>> Begin Provided data

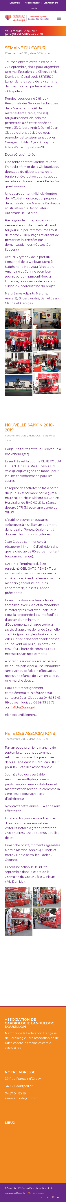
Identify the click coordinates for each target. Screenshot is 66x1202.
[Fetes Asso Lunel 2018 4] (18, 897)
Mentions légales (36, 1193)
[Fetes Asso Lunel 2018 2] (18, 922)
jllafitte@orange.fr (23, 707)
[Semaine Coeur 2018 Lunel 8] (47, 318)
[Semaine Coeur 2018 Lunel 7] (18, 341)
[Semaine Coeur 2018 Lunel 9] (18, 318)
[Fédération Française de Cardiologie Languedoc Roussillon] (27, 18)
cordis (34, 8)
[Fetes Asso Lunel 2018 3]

>> End Provided data
>> Begin Provided data

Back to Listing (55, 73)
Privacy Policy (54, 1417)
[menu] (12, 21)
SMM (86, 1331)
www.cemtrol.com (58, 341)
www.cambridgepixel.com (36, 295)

>> End Provided data
>> Begin Provided data

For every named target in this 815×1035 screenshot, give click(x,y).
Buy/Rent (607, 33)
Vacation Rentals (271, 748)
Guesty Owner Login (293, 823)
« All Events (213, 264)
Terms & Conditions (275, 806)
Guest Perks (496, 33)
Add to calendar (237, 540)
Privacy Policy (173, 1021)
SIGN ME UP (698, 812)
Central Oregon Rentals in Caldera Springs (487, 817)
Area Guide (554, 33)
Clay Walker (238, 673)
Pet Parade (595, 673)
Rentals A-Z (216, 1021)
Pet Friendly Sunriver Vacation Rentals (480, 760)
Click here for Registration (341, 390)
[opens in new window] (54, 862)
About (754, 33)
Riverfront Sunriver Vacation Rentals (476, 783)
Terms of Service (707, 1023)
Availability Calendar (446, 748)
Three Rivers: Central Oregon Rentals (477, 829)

>> End Provided data

** What you will do **
Express the rows from the line that contains "Identify the click" through the line that contains "[Fetes Asso Lunel 2018 3]" as a JSON list of strings, one string per line, with blank lines omitted.

** Reply **
[
  "Identify the click coordinates for each target. Screenshot is 66x1202.",
  "[Fetes Asso Lunel 2018 4] (18, 897)",
  "Mentions légales (36, 1193)",
  "[Fetes Asso Lunel 2018 2] (18, 922)",
  "jllafitte@orange.fr (23, 707)",
  "[Semaine Coeur 2018 Lunel 8] (47, 318)",
  "[Semaine Coeur 2018 Lunel 7] (18, 341)",
  "[Semaine Coeur 2018 Lunel 9] (18, 318)",
  "[Fédération Française de Cardiologie Languedoc Roussillon] (27, 18)",
  "cordis (34, 8)",
  "[Fetes Asso Lunel 2018 3]"
]